Buffalo Soldiers is described as a dark comedy showing the seedy underbelly of the U.S. Armed Forces. Buffalo Soldiers had the unfortunate timing of having a theatrical release date almost immediately after September 11, 2001. Due to the sweeping patriotic feelings in the U.S., this movie was pulled and released at a later date. As open minded as I try to be while watching movies, I still found myself turned off by the portrayal of the military as drug dealers, thieves, murderers, and generally not nice people. While I have no doubt that these types of people exist in the Army, I still don’t find it particularly entertaining to see. That’s just my personal tastes, but I imagine a lot of other Americans feel the same way.
Buffalo Soldiers has a fantastic cast. I love Joaquin Phoenix, Ed Harris, Scott Glenn, and Anna Paquin. I generally really enjoy their work, but this particular film didn’t appeal to me. I must also give credit to Joaquin Phoenix. His character is a horrible human being in so many ways, yet somehow he’s still able to make the viewer like him. I don’t know what it is about his performance, but he’s able to make Ray a likable character despite his crimes. Unfortunately, though, none of the other characters are sympathetic in any way. Every character seems to get what they deserve and you never really identify with them. That’s one of the major problems of the movie. There’s nobody that is a shining light of reason or goodness to contrast the ‘bad guys’.

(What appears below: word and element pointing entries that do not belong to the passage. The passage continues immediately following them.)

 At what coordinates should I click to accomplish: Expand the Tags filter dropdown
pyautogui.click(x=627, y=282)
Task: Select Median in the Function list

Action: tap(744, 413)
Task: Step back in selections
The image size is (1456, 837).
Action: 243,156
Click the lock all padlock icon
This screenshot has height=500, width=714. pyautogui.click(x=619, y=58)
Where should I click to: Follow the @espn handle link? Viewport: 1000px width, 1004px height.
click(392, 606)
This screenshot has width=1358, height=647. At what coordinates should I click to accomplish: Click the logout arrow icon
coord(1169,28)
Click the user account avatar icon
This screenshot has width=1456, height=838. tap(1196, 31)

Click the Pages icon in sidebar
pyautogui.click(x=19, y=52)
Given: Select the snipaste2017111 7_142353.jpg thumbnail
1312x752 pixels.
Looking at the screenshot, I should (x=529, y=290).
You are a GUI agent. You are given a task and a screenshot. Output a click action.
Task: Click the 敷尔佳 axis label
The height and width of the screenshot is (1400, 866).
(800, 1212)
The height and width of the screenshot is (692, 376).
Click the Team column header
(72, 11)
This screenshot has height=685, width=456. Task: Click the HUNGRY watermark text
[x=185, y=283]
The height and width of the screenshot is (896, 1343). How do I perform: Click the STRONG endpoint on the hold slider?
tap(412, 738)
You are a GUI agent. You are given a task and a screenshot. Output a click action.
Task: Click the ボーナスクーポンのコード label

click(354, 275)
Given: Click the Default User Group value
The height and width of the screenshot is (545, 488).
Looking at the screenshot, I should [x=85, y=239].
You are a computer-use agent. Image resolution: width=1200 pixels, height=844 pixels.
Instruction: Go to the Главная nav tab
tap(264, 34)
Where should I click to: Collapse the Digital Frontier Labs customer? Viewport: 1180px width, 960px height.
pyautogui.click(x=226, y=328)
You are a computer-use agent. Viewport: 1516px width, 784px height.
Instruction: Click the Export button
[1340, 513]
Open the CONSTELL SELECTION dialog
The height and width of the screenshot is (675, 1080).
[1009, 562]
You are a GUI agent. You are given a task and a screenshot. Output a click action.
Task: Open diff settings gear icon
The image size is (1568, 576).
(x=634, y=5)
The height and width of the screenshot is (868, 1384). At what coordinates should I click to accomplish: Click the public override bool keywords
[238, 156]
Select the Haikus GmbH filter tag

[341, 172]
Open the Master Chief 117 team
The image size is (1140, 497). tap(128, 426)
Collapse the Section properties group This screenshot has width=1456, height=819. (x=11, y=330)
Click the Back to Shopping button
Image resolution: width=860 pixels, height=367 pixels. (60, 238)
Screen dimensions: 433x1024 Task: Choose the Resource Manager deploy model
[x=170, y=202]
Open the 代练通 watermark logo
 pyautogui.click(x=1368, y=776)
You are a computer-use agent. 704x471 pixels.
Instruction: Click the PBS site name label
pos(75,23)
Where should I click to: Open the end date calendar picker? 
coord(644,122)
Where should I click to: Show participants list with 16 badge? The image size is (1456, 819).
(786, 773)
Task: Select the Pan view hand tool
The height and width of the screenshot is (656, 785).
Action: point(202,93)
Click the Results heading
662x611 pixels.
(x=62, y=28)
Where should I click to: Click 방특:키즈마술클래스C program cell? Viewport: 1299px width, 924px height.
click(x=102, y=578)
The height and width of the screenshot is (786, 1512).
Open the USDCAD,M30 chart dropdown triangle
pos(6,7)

Buffalo Soldiers is also a good cautionary tale. They repeatedly mention that war is hell, but peace is even worse. This film shows us how bad things can get when the Armed Forces are not properly supervised. Filling the ranks with “high school drop outs and criminals” isn’t exactly a recipe for success, especially when the troops are needed.
Overall, I recognize that Buffalo Soldiers is a well made and well acted movie. However, the story itself did nothing much for me and was a bit of a turn off. Comparisons are inevitably made to M*A*S*H and Catch 22, but in light of real world events, I find myself not in a mood to give it a good reception.
There are a bare minimum number of extras on this DVD:
Commentary With Director Gregor Jordan Gregor Jordan’s commentary actually makes Buffalo Soldiers more interesting than I found it upon the first viewing. He has a lot to say about the real history on the German bases, how they shot the film, etc. He shows a real depth of knowledge about life on the bases. Besides getting his facts straight, he also shows a great deal of thought behind the characters. While I didn’t care for the final product, I did gain a greater appreciation for what he was trying to do by listening to his commentary.
“Beyond The Iron Curtain” Behind the Scenes of Buffalo Soldiers This is an extremely short, 5 minute long video on the making of the movie. There are a few behind the scenes shots and interviews with cast and crew, but not much more.
Anatomy of a Scene This is an episode of the “Anatomy of a Scene” show that appears on the Sundance Channel. This episode was devoted to Buffalo Soldiers, of course, and is included on the DVD. The show picks out a key scene from the movie and goes extremely in-depth into the writing of the scene, the location scouting, the production design, filming, acting, and editing. It’s interesting for fans of the movie and a brilliant source of teaching for film students. The scene in this episode is one where a tank, driven by stoned soldiers, plows through a German town and then blows up a gas station. It opens up the opportunity for Ray to steal arms. This show is really fascinating and I recommend checking it out even if you didn’t like the movie.
The Bottom Line:
Buffalo Soldiers is a movie mainly for fans of Joaquin Phoenix, fans of independent films, the Germans, and the French. Mainstream audiences will probably be turned off by it.